# Android Security



## Thomas123 (28. Apr 2014)

Hallo,
Ich suche Bücher/Tutorial/Links zum Thema Android Security. 
Ich brauche ein Buch wo z.b anhand einer App erklärt wird wie man Android-Code sicher schreiben könnte, was man beachten muss usw. Also grundsätzlich will ich ein Buch wo erklärt wird wie man in Android defensiv programmiert, was man beim Programmieren einer App beachten sollte usw.
Also ich suche ein Buch über Android Secure Coding und kein Buch wo das Android System(Dalvik , Linux etc.) erklärt wird, da ich in diesem Bereich schon ein paar Bücher gefunden habe

Kennt ihr ein paar gute Bücher?
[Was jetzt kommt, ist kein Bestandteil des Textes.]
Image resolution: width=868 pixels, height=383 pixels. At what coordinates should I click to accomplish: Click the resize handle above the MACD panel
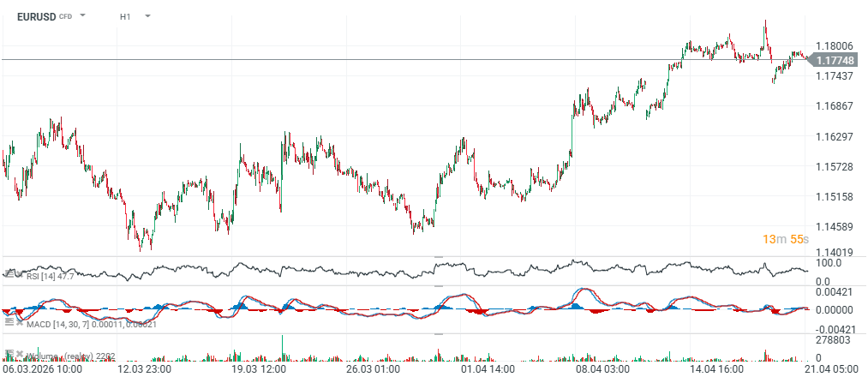tap(440, 287)
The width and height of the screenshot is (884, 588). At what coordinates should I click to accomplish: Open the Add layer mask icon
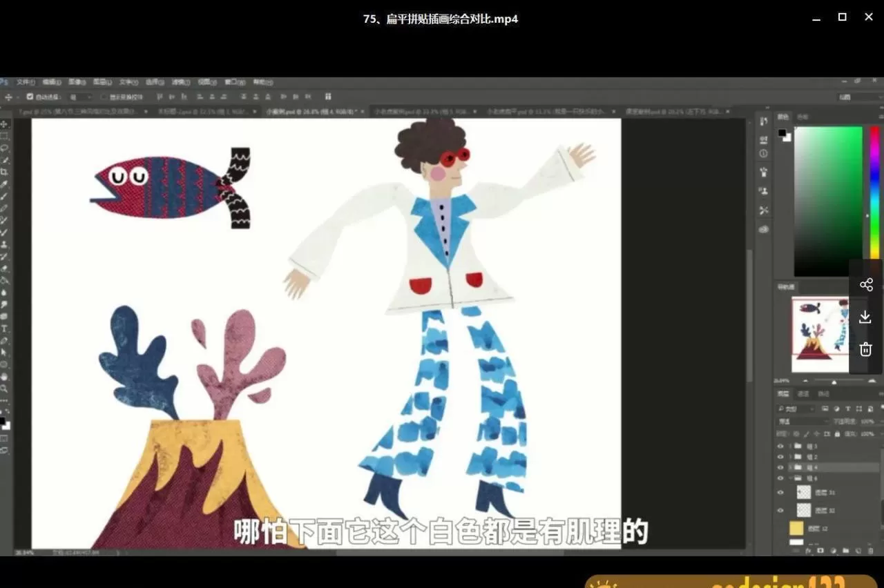point(820,549)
Am besten auf Deutsch (wenns halt keine gibt dann auf Englisch)


mfg
Thomas


----------



## Thomas123 (3. Mai 2014)

hmmm sry für doppelpost aber hat keiner eine idee? irgendwelche vorschläge?

mfg thomas


----------



## dzim (9. Mai 2014)

Nein, eher nicht. Am Ende wird meist Proguard zur Obfuscation drauf los gelassen, aber sonst... Keine Ahnung. Vielleicht verstehe ich aber auch nur nicht, was du eigentlich unter "Android Security" verstehst...


----------